Le visite mediche usate come punizione disciplinare

“Il Testo unico delle disposizioni regolamentari in materia di ordinamento militare (TUOM) prevede che ciascun militare è tenuto a preservare la sua idoneità psicologica”, afferma Alessandra D’Alessio, psicoterapeuta e psicologa forense, attualmente responsabile dell’area di psicologia militare del CIS.Mil (Centro Interforze Studi Militari), “ma questo viene poi lasciato a sé stesso perché non esiste un protocollo da seguire. Ogni corpo ha le sue regole, ma tutti sono accomunati dal fatto che i professionisti messi a disposizione dei militari hanno le stellette, ovvero sono degli ufficiali, spesso loro superiori, che hanno l’obbligo di relazione sullo stato di salute del paziente, e quindi devono informare l’Amministrazione, laddove dovrebbe invece esserci l’anonimato”.

Uno degli articoli più discussi del regolamento di servizio della Polizia di Stato è l’art. 48 del dPR 782/85, che prevede il ritiro all’operatore di manette, tesserino e pistola, da poco modificato con l’aggiunta dell’art. 48-bis, in vigore dal 24 giugno scorso, che definisce le modalità di impiego in servizio del personale che versi in condizioni di malessere psico-sociale. Con l’introduzione della nuova fattispecie, il personale interessato potrà essere impiegato, per un periodo circoscritto di tempo, in servizi interni e non operativi, che non presuppongano l’impiego di armi, in modo da svolgere attività lavorative compatibili con la propria condizione, evitando l’applicazione della misura più gravosa dell’art. 48.

“Togliere l’arma e il tesserino a queste persone significa privarle della loro identità. Quello già di per sé costituisce un trauma e dà un esito patologico, anche se di natura non reattiva”, sostiene D’Alessio.
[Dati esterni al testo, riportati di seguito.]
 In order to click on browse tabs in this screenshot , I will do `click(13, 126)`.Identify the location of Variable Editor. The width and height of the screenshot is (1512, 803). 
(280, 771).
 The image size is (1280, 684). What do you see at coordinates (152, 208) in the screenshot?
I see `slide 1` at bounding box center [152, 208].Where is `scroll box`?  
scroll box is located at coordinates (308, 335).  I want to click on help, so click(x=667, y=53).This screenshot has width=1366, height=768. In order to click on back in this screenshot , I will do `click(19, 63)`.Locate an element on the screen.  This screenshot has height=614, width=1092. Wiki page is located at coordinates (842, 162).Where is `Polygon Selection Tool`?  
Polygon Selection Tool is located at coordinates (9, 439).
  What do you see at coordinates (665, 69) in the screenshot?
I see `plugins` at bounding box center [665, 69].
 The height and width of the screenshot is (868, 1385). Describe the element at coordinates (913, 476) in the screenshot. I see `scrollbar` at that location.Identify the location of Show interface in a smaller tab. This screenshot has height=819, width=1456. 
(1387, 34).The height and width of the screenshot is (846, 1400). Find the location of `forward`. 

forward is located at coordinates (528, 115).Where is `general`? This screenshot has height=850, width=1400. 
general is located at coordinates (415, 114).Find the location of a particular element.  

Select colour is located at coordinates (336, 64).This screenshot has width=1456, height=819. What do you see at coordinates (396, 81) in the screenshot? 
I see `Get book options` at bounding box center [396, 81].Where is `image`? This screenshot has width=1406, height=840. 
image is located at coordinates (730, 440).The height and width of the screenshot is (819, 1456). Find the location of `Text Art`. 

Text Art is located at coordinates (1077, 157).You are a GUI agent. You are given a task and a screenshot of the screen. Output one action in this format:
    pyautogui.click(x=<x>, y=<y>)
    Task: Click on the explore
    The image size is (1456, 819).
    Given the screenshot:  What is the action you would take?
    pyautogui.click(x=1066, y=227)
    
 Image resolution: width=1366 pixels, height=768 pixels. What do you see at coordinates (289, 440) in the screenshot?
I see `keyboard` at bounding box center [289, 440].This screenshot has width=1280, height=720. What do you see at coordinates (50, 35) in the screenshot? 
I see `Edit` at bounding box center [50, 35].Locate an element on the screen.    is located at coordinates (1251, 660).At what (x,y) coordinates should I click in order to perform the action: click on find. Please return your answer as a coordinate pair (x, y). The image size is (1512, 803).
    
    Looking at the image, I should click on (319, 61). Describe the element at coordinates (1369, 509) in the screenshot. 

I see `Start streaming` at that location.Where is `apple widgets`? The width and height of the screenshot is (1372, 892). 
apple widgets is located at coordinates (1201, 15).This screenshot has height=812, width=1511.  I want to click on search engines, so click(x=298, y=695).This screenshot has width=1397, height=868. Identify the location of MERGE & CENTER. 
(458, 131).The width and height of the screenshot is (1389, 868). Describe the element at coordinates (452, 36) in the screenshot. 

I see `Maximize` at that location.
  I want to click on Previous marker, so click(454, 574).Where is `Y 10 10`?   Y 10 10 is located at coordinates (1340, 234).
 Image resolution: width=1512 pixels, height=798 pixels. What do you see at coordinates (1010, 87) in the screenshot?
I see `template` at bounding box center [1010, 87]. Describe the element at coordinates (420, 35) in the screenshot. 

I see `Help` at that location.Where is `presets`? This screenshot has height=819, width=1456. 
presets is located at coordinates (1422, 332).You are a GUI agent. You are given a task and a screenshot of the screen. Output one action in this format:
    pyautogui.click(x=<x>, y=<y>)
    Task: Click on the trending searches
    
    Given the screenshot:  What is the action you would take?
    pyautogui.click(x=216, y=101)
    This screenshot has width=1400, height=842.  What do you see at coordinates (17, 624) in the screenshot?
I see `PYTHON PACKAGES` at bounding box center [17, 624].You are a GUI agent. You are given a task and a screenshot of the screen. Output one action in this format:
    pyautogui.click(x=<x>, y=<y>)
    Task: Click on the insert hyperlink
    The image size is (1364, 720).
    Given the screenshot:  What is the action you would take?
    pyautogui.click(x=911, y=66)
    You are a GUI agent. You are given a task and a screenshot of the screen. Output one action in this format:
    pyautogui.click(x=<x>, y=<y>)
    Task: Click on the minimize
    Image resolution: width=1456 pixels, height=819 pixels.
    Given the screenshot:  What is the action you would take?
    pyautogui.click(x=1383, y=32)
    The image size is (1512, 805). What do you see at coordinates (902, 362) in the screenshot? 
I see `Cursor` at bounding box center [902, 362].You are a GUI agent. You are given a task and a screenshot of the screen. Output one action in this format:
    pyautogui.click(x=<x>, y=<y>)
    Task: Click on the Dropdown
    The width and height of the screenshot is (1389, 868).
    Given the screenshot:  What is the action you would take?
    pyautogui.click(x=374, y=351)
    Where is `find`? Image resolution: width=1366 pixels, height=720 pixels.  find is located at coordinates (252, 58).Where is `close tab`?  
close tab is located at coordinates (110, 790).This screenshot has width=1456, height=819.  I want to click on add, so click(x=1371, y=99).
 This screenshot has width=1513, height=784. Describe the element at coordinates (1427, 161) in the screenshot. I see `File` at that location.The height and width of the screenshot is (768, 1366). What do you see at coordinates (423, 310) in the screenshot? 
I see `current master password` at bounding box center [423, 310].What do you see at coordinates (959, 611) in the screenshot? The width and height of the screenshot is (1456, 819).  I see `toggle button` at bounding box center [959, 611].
“Gli operatori sono lasciati spesso soli. Ciascuno fa da sé. Chi riesce a superare dei traumi lo fa in autonomia e se ha le risorse economiche per rivolgersi in privato a un professionista lo fa, altrimenti finisce in un vero e proprio girone infernale”. Per D’Alessio, come sostiene anche Fornaro, “la spedizione in infermeria di un militare rappresenta oggi una sorta di punizione disciplinare, soprattutto nell’Arma dei Carabinieri.

Sempre a conferma di quanto detto da Fornaro e da altre testimonianze che abbiamo raccolto in questi mesi, la psicologa sottolinea come “Le relazioni di tipo gerarchico contribuiscano a creare un ambiente di lavoro ostile. Non a caso in questo ambiente la sofferenza si trova ai livelli più bassi delle gerarchie, mentre nel mondo civile lo troviamo spesso nella dirigenza. Quelli che si suicidano sono effettivamente i soggetti più soli, privi di un contesto che li possa sostenere. I continui trasferimenti e le turnazioni estenuanti non aiutano poi a instaurare relazioni sociali al di fuori del lavoro. Le sole realtà che si stanno battendo per loro al momento sono i sindacati di categoria, che rappresentano la loro unica ancora di salvezza”.

Anche per D’Alessio, come per Montalbano, la soluzione a questa situazione drammatica potrebbe essere nell’ideazione di “un pacchetto annuo con psicologi convenzionati che garantiscano la privacy agli operatori. Solo così si può fare vera prevenzione”.